# YOUR INSTRUCTIONS
Once every line holding "Given" in the listing below has been found, give their number and nothing more.

+===+

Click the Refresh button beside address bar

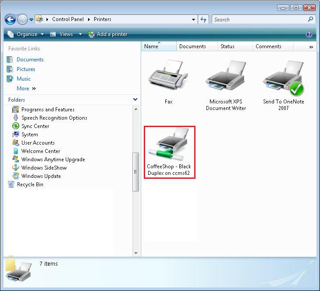coord(203,19)
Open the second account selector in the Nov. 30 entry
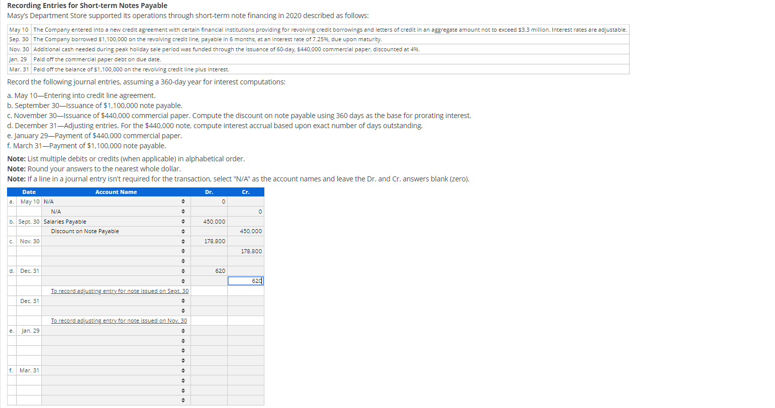The image size is (775, 408). pos(183,251)
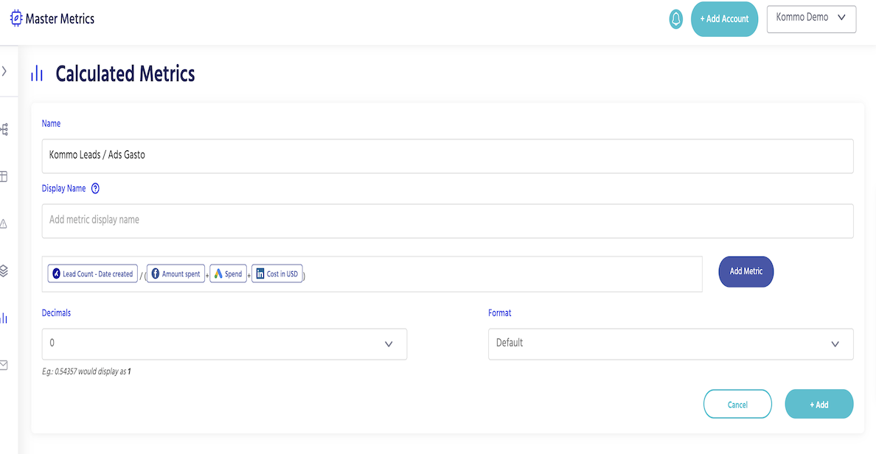Open the Decimals dropdown
876x454 pixels.
(224, 344)
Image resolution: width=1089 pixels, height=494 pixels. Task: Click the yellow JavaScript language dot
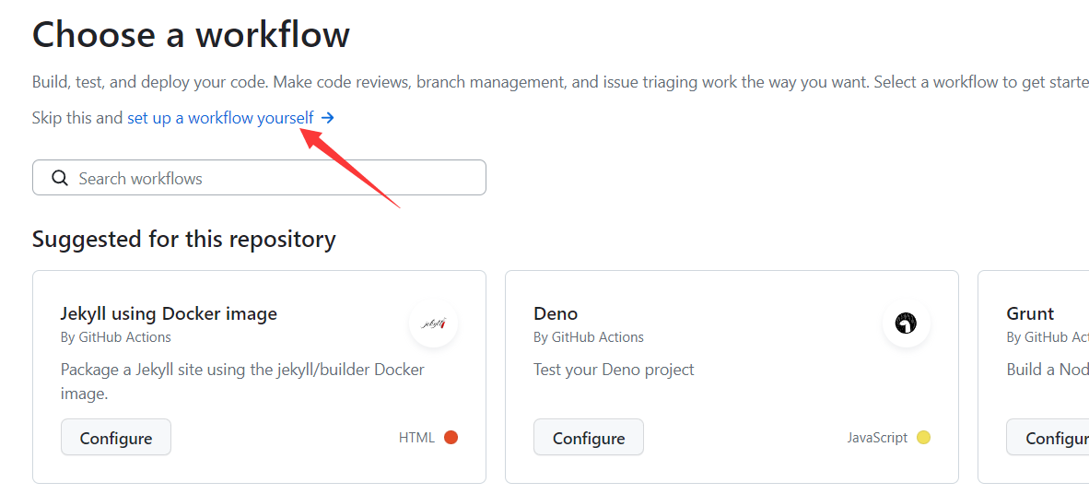[x=923, y=438]
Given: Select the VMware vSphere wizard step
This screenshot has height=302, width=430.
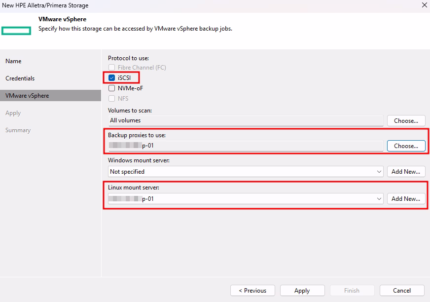Looking at the screenshot, I should coord(27,96).
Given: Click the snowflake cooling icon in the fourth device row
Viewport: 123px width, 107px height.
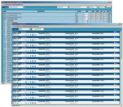Looking at the screenshot, I should coord(35,51).
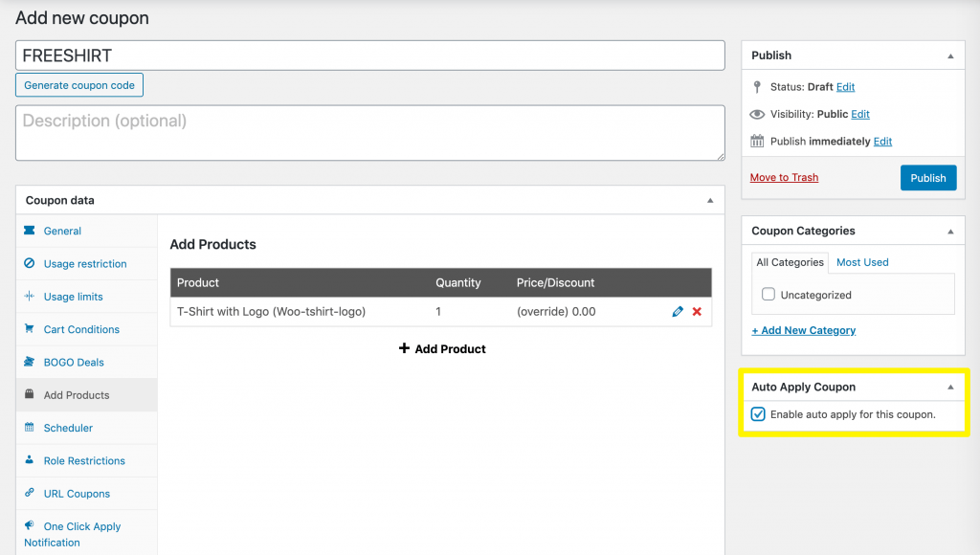Click the General tab ticket icon
This screenshot has width=980, height=555.
pyautogui.click(x=29, y=231)
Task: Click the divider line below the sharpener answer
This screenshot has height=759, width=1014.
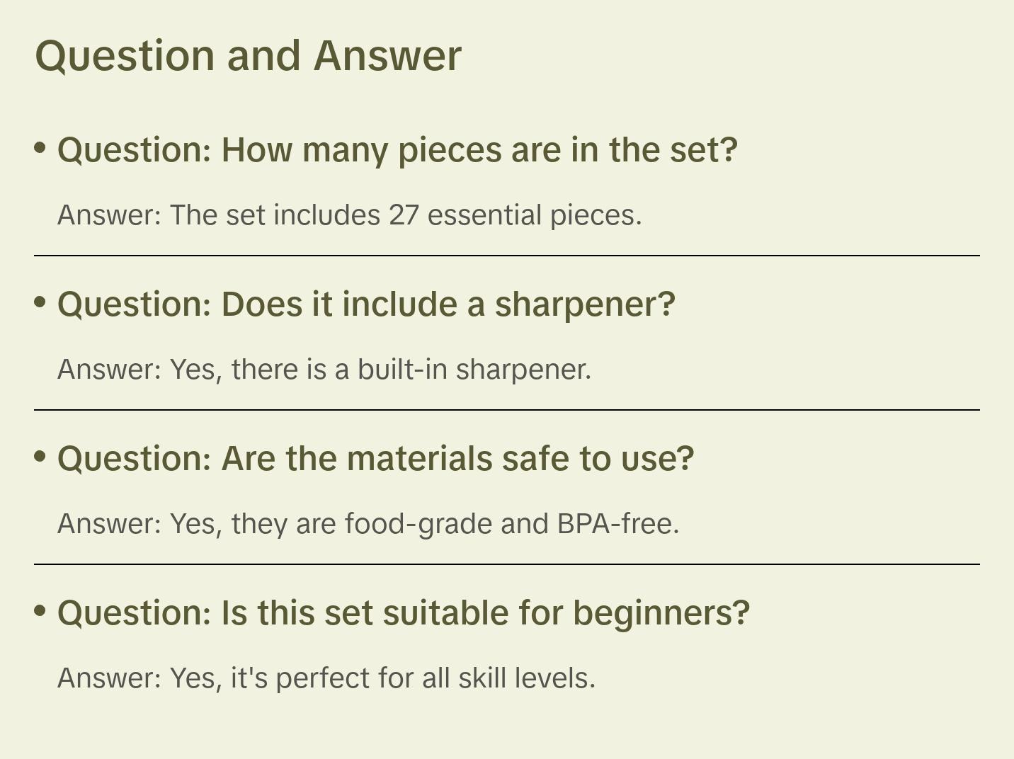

+===+

# RESPONSE BELOW
2